:: WORK TO COMPLETE ::
Repeat each of the records below word for word, with every line kept as it is.

:: THE DATA ::

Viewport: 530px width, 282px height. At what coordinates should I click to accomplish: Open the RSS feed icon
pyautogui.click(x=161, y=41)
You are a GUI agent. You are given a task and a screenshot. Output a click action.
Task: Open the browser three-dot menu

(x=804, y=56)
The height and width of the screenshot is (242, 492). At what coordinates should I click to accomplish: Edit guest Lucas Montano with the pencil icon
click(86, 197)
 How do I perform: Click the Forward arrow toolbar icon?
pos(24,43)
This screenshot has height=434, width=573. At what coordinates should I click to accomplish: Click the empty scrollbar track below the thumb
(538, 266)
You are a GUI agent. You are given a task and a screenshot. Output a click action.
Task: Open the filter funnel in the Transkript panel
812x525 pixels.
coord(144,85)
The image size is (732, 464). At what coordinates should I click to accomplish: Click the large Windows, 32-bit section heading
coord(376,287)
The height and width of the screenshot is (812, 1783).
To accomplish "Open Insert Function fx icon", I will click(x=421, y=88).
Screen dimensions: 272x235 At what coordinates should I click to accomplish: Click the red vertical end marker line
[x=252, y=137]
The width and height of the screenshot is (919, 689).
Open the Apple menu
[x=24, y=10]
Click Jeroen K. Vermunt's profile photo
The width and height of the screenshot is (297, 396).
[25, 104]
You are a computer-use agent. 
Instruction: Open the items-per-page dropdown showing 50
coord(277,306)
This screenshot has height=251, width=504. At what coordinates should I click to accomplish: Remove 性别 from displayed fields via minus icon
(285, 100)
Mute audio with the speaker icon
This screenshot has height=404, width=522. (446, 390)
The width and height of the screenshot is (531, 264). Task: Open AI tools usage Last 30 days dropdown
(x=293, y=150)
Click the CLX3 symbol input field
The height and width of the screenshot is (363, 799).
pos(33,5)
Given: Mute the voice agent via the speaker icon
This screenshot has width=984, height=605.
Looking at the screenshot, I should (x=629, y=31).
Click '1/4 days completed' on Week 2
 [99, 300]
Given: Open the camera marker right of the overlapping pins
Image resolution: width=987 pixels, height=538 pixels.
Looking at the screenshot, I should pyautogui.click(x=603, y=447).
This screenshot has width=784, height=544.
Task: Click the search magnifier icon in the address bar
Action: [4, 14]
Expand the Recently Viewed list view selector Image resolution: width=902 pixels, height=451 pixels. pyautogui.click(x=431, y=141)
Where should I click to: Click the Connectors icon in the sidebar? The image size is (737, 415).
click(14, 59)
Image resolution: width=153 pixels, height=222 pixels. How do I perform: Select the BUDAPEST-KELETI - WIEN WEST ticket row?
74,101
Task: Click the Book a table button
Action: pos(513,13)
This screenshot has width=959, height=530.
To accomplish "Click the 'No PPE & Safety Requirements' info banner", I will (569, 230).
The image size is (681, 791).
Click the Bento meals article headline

:::

:: OUTPUT OF THE TASK ::
Viewport: 530px width, 282px height. At what coordinates should I click to accomplish: Open the RSS feed icon
pyautogui.click(x=161, y=41)
You are a GUI agent. You are given a task and a screenshot. Output a click action.
Task: Open the browser three-dot menu

(x=804, y=56)
The height and width of the screenshot is (242, 492). At what coordinates should I click to accomplish: Edit guest Lucas Montano with the pencil icon
click(86, 197)
 How do I perform: Click the Forward arrow toolbar icon?
pos(24,43)
This screenshot has height=434, width=573. At what coordinates should I click to accomplish: Click the empty scrollbar track below the thumb
(538, 266)
You are a GUI agent. You are given a task and a screenshot. Output a click action.
Task: Open the filter funnel in the Transkript panel
812x525 pixels.
coord(144,85)
The image size is (732, 464). At what coordinates should I click to accomplish: Click the large Windows, 32-bit section heading
coord(376,287)
The height and width of the screenshot is (812, 1783).
To accomplish "Open Insert Function fx icon", I will click(x=421, y=88).
Screen dimensions: 272x235 At what coordinates should I click to accomplish: Click the red vertical end marker line
[x=252, y=137]
The width and height of the screenshot is (919, 689).
Open the Apple menu
[x=24, y=10]
Click Jeroen K. Vermunt's profile photo
The width and height of the screenshot is (297, 396).
[25, 104]
You are a computer-use agent. 
Instruction: Open the items-per-page dropdown showing 50
coord(277,306)
This screenshot has height=251, width=504. At what coordinates should I click to accomplish: Remove 性别 from displayed fields via minus icon
(285, 100)
Mute audio with the speaker icon
This screenshot has height=404, width=522. (446, 390)
The width and height of the screenshot is (531, 264). Task: Open AI tools usage Last 30 days dropdown
(x=293, y=150)
Click the CLX3 symbol input field
The height and width of the screenshot is (363, 799).
pos(33,5)
Given: Mute the voice agent via the speaker icon
This screenshot has width=984, height=605.
Looking at the screenshot, I should (x=629, y=31).
Click '1/4 days completed' on Week 2
 [99, 300]
Given: Open the camera marker right of the overlapping pins
Image resolution: width=987 pixels, height=538 pixels.
Looking at the screenshot, I should pyautogui.click(x=603, y=447).
This screenshot has width=784, height=544.
Task: Click the search magnifier icon in the address bar
Action: [4, 14]
Expand the Recently Viewed list view selector Image resolution: width=902 pixels, height=451 pixels. pyautogui.click(x=431, y=141)
Where should I click to: Click the Connectors icon in the sidebar? The image size is (737, 415).
click(14, 59)
Image resolution: width=153 pixels, height=222 pixels. How do I perform: Select the BUDAPEST-KELETI - WIEN WEST ticket row?
74,101
Task: Click the Book a table button
Action: pos(513,13)
This screenshot has width=959, height=530.
To accomplish "Click the 'No PPE & Safety Requirements' info banner", I will (569, 230).
The image size is (681, 791).
Click the Bento meals article headline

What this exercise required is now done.